Recast every line of the records below as a Markdown table with the columns Row and Line. Number each line in order and leave out the blank lines.

-- BEGIN Raw records --

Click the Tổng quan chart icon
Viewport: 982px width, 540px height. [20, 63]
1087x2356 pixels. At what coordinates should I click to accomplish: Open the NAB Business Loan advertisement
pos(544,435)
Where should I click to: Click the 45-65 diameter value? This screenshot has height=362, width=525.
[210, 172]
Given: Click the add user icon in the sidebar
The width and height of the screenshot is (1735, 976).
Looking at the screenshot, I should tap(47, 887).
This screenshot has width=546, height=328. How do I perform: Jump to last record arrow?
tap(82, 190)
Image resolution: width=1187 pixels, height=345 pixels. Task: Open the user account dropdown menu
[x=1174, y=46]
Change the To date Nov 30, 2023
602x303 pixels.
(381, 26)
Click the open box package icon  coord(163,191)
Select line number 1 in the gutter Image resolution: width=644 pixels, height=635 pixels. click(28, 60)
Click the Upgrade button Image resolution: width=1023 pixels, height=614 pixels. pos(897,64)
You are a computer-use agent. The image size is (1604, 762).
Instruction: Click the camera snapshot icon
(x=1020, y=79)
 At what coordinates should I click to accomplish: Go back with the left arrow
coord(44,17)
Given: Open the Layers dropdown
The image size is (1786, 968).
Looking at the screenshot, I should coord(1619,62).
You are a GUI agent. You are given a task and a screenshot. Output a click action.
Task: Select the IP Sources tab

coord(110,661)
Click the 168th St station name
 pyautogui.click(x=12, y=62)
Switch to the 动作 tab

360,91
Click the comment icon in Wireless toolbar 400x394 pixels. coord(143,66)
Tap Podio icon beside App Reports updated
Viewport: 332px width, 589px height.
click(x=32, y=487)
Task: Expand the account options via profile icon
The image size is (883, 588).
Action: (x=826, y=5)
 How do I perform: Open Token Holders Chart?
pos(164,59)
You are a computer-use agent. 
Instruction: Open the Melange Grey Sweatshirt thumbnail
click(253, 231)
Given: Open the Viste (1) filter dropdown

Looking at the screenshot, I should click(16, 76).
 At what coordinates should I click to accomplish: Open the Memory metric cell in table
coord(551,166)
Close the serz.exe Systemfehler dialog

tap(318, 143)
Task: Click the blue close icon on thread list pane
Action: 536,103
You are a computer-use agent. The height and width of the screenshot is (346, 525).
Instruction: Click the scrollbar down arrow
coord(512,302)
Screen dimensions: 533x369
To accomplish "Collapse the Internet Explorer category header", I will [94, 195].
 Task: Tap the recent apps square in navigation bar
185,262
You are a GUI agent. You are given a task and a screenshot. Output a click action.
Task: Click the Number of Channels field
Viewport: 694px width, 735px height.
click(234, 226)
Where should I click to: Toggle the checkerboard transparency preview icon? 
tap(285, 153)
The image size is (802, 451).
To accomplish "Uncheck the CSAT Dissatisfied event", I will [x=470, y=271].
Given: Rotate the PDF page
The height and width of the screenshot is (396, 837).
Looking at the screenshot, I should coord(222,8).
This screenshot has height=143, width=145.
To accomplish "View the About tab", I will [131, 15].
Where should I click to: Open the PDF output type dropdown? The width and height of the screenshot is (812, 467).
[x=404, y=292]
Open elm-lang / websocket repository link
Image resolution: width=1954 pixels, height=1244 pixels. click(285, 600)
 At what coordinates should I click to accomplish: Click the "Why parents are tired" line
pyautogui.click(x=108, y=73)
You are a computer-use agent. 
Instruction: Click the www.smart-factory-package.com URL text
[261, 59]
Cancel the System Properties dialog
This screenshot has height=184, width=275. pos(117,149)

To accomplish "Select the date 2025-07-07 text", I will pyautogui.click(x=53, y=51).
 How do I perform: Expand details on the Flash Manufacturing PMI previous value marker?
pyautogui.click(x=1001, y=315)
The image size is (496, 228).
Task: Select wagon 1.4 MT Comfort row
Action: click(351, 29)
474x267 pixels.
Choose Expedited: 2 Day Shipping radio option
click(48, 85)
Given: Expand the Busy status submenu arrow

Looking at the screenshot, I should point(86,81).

-- END Raw records --

Answer in full -
| Row | Line |
|---|---|
| 1 | Click the Tổng quan chart icon |
| 2 | Viewport: 982px width, 540px height. [20, 63] |
| 3 | 1087x2356 pixels. At what coordinates should I click to accomplish: Open the NAB Business Loan advertisement |
| 4 | pos(544,435) |
| 5 | Where should I click to: Click the 45-65 diameter value? This screenshot has height=362, width=525. |
| 6 | [210, 172] |
| 7 | Given: Click the add user icon in the sidebar |
| 8 | The width and height of the screenshot is (1735, 976). |
| 9 | Looking at the screenshot, I should tap(47, 887). |
| 10 | This screenshot has width=546, height=328. How do I perform: Jump to last record arrow? |
| 11 | tap(82, 190) |
| 12 | Image resolution: width=1187 pixels, height=345 pixels. Task: Open the user account dropdown menu |
| 13 | [x=1174, y=46] |
| 14 | Change the To date Nov 30, 2023 |
| 15 | 602x303 pixels. |
| 16 | (381, 26) |
| 17 | Click the open box package icon  coord(163,191) |
| 18 | Select line number 1 in the gutter Image resolution: width=644 pixels, height=635 pixels. click(28, 60) |
| 19 | Click the Upgrade button Image resolution: width=1023 pixels, height=614 pixels. pos(897,64) |
| 20 | You are a computer-use agent. The image size is (1604, 762). |
| 21 | Instruction: Click the camera snapshot icon |
| 22 | (x=1020, y=79) |
| 23 |  At what coordinates should I click to accomplish: Go back with the left arrow |
| 24 | coord(44,17) |
| 25 | Given: Open the Layers dropdown |
| 26 | The image size is (1786, 968). |
| 27 | Looking at the screenshot, I should coord(1619,62). |
| 28 | You are a GUI agent. You are given a task and a screenshot. Output a click action. |
| 29 | Task: Select the IP Sources tab |
| 30 | coord(110,661) |
| 31 | Click the 168th St station name |
| 32 |  pyautogui.click(x=12, y=62) |
| 33 | Switch to the 动作 tab |
| 34 | 360,91 |
| 35 | Click the comment icon in Wireless toolbar 400x394 pixels. coord(143,66) |
| 36 | Tap Podio icon beside App Reports updated |
| 37 | Viewport: 332px width, 589px height. |
| 38 | click(x=32, y=487) |
| 39 | Task: Expand the account options via profile icon |
| 40 | The image size is (883, 588). |
| 41 | Action: (x=826, y=5) |
| 42 |  How do I perform: Open Token Holders Chart? |
| 43 | pos(164,59) |
| 44 | You are a computer-use agent.  |
| 45 | Instruction: Open the Melange Grey Sweatshirt thumbnail |
| 46 | click(253, 231) |
| 47 | Given: Open the Viste (1) filter dropdown |
| 48 | Looking at the screenshot, I should click(16, 76). |
| 49 |  At what coordinates should I click to accomplish: Open the Memory metric cell in table |
| 50 | coord(551,166) |
| 51 | Close the serz.exe Systemfehler dialog |
| 52 | tap(318, 143) |
| 53 | Task: Click the blue close icon on thread list pane |
| 54 | Action: 536,103 |
| 55 | You are a computer-use agent. The height and width of the screenshot is (346, 525). |
| 56 | Instruction: Click the scrollbar down arrow |
| 57 | coord(512,302) |
| 58 | Screen dimensions: 533x369 |
| 59 | To accomplish "Collapse the Internet Explorer category header", I will [94, 195]. |
| 60 |  Task: Tap the recent apps square in navigation bar |
| 61 | 185,262 |
| 62 | You are a GUI agent. You are given a task and a screenshot. Output a click action. |
| 63 | Task: Click the Number of Channels field |
| 64 | Viewport: 694px width, 735px height. |
| 65 | click(234, 226) |
| 66 | Where should I click to: Toggle the checkerboard transparency preview icon?  |
| 67 | tap(285, 153) |
| 68 | The image size is (802, 451). |
| 69 | To accomplish "Uncheck the CSAT Dissatisfied event", I will [x=470, y=271]. |
| 70 | Given: Rotate the PDF page |
| 71 | The height and width of the screenshot is (396, 837). |
| 72 | Looking at the screenshot, I should coord(222,8). |
| 73 | This screenshot has height=143, width=145. |
| 74 | To accomplish "View the About tab", I will [131, 15]. |
| 75 | Where should I click to: Open the PDF output type dropdown? The width and height of the screenshot is (812, 467). |
| 76 | [x=404, y=292] |
| 77 | Open elm-lang / websocket repository link |
| 78 | Image resolution: width=1954 pixels, height=1244 pixels. click(285, 600) |
| 79 |  At what coordinates should I click to accomplish: Click the "Why parents are tired" line |
| 80 | pyautogui.click(x=108, y=73) |
| 81 | You are a computer-use agent.  |
| 82 | Instruction: Click the www.smart-factory-package.com URL text |
| 83 | [261, 59] |
| 84 | Cancel the System Properties dialog |
| 85 | This screenshot has height=184, width=275. pos(117,149) |
| 86 | To accomplish "Select the date 2025-07-07 text", I will pyautogui.click(x=53, y=51). |
| 87 |  How do I perform: Expand details on the Flash Manufacturing PMI previous value marker? |
| 88 | pyautogui.click(x=1001, y=315) |
| 89 | The image size is (496, 228). |
| 90 | Task: Select wagon 1.4 MT Comfort row |
| 91 | Action: click(351, 29) |
| 92 | 474x267 pixels. |
| 93 | Choose Expedited: 2 Day Shipping radio option |
| 94 | click(48, 85) |
| 95 | Given: Expand the Busy status submenu arrow |
| 96 | Looking at the screenshot, I should point(86,81). |